ABSTRACT

The apathy of the Church, however, is very simply explained. Something had happened to it which had happened, though in a greater degree, to the whole of society after the invasions: it had become barbarized. The Latin literature of Christendom, which was still so vigorous in the 4th century, the century of Saint Augustine, had nothing to show in the 5th century but epigoni of the type of Salvian. After this the life of the mind became dormant; the vein opened by the Fathers of the Church was exhausted. A few clerks continued to write biographical or historical narratives, but the world had to wait for Gregory the Great before the study of theology and religious and moral philosophy was revived, though in quite a new spirit. More striking still was the inertia of the Church in the face of the pagan or grossly heretical Barbarians who had lately made their way into the Empire, and were living within reach of it. When they did become converted they merely followed the example of their kings, who, for reasons of political interest, or in imitation of Roman manners, had adopted Christianity: as the Franks were converted after the baptism of Clovis. As for the Germans, who in the north of Gaul and beyond the Rhine had preserved their old national cult, the Church made no attempt to bring them into the fold. The apostles to the Salic Franks, St. Amand and St. Remaculus, were inspired by personal enthusiasm. The kings supported their efforts, but we do not find that they received any backing from the ecclesiastical authorities. The latter, indeed, were so far from taking any interest in the apostolate that they left the work which was incumbent upon themselves to foreigners. Introduced into Ireland in the 4th century, Christianity had rapidly spread through the country. In this remote isle, which had no communication with the Continent, it created for itself an original organization, in which the great monastic colonies were the centres of a most ardent religious life. In these centres there were large numbers of ascetics and proselytes, who, from the 6th century onwards, began to leave their native country, some to seek, in distant lands, inaccessible solitudes, and others, souls to be converted. When the Norsemen discovered Iceland in the 9th century they were astonished to find that the only inhabitants of its misty shores were monks who had come from Ireland. They

were Irishmen, too, who devoted themselves with such enthusiasm to the conversion of Northern Gaul and Germany.
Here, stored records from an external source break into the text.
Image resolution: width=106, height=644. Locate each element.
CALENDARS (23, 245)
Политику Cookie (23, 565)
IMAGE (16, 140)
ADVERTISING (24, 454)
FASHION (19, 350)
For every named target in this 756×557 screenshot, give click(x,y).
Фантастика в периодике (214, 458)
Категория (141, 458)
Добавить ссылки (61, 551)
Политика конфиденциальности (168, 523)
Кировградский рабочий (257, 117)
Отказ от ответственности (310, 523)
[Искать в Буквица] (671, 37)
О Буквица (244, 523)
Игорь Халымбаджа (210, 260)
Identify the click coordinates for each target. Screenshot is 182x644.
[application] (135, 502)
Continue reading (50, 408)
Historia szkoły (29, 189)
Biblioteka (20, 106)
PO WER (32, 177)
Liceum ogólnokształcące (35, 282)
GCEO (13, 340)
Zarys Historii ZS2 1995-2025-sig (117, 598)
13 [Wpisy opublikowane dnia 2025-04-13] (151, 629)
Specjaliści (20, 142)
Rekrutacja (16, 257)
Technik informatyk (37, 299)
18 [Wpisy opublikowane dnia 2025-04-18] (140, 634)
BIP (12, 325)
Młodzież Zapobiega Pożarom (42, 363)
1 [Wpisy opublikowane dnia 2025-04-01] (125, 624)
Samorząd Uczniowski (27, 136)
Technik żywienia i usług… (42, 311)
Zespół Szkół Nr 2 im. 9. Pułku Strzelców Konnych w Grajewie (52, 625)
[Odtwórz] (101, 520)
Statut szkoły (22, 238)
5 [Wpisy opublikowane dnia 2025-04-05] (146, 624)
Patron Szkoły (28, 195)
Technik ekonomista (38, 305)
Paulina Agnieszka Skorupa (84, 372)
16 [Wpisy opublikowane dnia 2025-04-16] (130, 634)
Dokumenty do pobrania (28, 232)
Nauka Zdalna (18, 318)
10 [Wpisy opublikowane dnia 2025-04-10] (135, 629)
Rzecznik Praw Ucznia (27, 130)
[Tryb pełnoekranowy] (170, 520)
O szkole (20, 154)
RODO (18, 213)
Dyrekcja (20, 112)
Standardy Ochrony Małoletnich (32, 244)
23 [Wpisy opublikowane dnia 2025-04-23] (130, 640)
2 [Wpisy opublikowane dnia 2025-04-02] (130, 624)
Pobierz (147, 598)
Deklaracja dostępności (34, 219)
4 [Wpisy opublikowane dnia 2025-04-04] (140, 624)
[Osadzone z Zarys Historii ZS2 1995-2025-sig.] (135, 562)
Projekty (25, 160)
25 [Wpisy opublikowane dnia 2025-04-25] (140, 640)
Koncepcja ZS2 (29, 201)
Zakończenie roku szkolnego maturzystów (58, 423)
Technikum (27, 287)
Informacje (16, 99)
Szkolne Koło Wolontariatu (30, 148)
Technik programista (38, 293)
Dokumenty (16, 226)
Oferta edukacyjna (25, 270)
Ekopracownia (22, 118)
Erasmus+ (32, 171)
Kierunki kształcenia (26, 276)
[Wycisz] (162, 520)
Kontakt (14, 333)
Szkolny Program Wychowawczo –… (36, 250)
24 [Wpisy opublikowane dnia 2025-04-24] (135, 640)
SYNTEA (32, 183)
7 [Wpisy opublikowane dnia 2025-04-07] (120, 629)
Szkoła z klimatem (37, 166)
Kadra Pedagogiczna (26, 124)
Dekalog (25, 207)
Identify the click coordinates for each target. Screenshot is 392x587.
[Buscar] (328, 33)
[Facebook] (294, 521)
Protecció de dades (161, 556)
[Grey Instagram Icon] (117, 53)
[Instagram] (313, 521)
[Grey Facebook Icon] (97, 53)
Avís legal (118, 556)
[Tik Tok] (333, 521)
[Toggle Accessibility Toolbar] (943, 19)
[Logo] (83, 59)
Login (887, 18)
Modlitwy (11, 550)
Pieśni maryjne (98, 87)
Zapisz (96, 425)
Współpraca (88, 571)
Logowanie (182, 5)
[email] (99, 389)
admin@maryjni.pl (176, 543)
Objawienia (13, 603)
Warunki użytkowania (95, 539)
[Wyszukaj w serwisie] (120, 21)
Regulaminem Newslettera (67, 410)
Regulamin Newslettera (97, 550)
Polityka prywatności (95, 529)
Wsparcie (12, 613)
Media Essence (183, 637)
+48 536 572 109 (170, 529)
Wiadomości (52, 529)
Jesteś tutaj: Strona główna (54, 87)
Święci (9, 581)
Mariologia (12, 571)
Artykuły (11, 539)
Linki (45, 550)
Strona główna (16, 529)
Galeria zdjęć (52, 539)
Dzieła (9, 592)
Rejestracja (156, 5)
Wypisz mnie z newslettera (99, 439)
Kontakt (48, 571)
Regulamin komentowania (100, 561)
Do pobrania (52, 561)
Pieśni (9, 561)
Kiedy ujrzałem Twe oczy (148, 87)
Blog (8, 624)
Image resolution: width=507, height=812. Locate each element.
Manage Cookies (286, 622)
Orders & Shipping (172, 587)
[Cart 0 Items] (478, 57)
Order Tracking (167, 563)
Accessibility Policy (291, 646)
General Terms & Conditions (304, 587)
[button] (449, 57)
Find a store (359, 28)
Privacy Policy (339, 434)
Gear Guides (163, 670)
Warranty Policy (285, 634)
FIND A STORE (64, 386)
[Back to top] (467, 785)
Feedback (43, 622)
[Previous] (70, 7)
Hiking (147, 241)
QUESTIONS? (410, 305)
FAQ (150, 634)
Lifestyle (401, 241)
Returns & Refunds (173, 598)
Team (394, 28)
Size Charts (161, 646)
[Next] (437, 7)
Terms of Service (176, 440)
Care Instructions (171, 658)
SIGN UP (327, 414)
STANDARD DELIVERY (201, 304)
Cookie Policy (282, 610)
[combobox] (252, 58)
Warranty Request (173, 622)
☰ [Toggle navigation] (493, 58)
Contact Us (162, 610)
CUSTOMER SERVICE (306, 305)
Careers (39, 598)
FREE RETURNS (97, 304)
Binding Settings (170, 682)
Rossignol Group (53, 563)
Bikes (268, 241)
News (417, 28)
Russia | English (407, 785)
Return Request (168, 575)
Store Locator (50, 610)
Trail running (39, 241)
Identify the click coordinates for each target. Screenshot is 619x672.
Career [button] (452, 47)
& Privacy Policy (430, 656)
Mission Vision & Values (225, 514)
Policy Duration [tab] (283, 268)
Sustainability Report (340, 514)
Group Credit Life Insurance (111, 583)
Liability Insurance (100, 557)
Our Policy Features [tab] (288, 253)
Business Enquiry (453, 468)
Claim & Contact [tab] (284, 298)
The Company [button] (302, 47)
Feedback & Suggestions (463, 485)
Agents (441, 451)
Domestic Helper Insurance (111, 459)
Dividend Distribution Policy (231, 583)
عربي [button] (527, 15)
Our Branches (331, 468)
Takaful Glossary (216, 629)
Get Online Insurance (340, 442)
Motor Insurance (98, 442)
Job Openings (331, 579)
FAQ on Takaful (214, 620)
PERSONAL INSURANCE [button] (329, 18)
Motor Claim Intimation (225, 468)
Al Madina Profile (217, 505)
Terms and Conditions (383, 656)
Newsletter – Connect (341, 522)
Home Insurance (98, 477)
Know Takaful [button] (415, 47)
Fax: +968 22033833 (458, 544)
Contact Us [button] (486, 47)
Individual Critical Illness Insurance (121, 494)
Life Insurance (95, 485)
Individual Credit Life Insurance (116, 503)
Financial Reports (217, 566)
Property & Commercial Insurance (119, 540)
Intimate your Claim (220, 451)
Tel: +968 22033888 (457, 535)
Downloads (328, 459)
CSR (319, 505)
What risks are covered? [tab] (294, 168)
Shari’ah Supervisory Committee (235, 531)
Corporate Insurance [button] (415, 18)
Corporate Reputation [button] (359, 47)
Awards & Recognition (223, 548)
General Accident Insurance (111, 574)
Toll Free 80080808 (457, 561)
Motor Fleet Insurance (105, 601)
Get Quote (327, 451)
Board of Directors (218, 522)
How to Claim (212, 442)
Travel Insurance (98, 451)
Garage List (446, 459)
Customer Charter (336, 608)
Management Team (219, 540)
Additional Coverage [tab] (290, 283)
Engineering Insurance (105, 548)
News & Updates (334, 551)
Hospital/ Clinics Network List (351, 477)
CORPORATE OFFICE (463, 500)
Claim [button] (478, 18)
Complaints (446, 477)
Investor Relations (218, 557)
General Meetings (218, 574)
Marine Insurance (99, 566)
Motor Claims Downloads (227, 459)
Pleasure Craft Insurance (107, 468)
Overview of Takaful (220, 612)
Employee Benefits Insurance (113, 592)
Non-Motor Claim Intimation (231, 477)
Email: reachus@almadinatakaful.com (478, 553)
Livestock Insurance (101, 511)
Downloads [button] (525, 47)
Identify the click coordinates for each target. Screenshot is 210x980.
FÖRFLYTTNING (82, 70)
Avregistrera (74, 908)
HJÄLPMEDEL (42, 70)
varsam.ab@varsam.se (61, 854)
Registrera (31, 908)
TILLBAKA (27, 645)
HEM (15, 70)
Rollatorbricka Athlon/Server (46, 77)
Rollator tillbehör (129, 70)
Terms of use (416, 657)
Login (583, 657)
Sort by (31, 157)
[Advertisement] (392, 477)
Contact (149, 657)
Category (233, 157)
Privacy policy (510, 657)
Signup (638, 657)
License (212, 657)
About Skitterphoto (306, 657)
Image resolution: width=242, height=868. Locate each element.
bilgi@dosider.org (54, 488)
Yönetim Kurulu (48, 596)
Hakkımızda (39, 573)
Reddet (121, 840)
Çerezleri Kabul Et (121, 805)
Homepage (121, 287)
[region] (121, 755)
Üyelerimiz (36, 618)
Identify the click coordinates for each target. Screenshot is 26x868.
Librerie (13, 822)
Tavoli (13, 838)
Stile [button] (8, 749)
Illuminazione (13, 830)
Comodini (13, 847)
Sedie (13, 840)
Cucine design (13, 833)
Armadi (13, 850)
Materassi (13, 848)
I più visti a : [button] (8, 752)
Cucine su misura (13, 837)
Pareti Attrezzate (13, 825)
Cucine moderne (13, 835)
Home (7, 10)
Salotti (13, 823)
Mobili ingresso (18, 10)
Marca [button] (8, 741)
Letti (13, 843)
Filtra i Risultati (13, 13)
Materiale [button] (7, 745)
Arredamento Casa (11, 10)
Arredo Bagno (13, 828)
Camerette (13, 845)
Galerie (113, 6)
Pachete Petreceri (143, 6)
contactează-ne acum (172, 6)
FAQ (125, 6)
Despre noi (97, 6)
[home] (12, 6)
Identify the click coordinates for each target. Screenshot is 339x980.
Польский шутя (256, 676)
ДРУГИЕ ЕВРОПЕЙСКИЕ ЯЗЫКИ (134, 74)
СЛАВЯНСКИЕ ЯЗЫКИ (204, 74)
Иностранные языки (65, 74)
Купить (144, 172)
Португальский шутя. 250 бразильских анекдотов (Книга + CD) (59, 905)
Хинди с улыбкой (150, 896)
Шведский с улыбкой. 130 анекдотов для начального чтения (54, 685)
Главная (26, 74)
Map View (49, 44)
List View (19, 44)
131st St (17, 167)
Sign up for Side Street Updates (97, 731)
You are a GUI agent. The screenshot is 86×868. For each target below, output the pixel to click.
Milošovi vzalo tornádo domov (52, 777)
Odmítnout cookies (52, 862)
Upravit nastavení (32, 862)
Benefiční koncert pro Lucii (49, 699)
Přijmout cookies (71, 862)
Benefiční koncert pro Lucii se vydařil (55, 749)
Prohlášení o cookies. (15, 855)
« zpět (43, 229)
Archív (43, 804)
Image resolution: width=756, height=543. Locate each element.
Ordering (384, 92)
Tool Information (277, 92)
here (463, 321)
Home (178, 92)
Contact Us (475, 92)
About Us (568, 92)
The hagiography of the Merovingian period is teeming with saints to whom are attributed the foundations of a host of monasteries in Northern France and Belgium. St. Columban and St. Gall are the most celebrated representatives of this tribe of missionaries, whose intellectual culture, disinterestedness and enthusiasm found a sad contrast in the boorishness of the Merovingian clergy. They could not, however, rouse the clerics from their apathy. The bishops, nominated by the clergy of the diocese, but really appointed by the kings, rarely owed their sees to anything but the favour of the sovereign. One must have read the portraits which Gregory of Tours has traced of some of his colleagues to form any idea of the state of their knowledge and their morals. Many of them could hardly read, and indulged without concealment in drunkenness and debauchery. The honest Gregory is indignant with such behaviour, yet it is evident, from what he says, that his indignation was but faintly echoed. And what an example he furnishes in his own person-greatly superior though he certainly was to the majority of his colleagues-of the decadence of the Church! The Latin which he writes-as he is well aware-is a barbarous idiom, taking strange liberties with grammar, syntax and the vocabulary; and his moralitybut this, unhappily, he does not realize-is capable of very irregular indulgences and very surprising judgements. And after his time things were even worse. At the close of the 7th century and the beginning of the 8th not only the language but the very thought was like that of a paralytic. The so-called Chronicle of Fredegarius, and certain Lives of Saints of this period, are incomparable examples of the inability to express the simplest notions.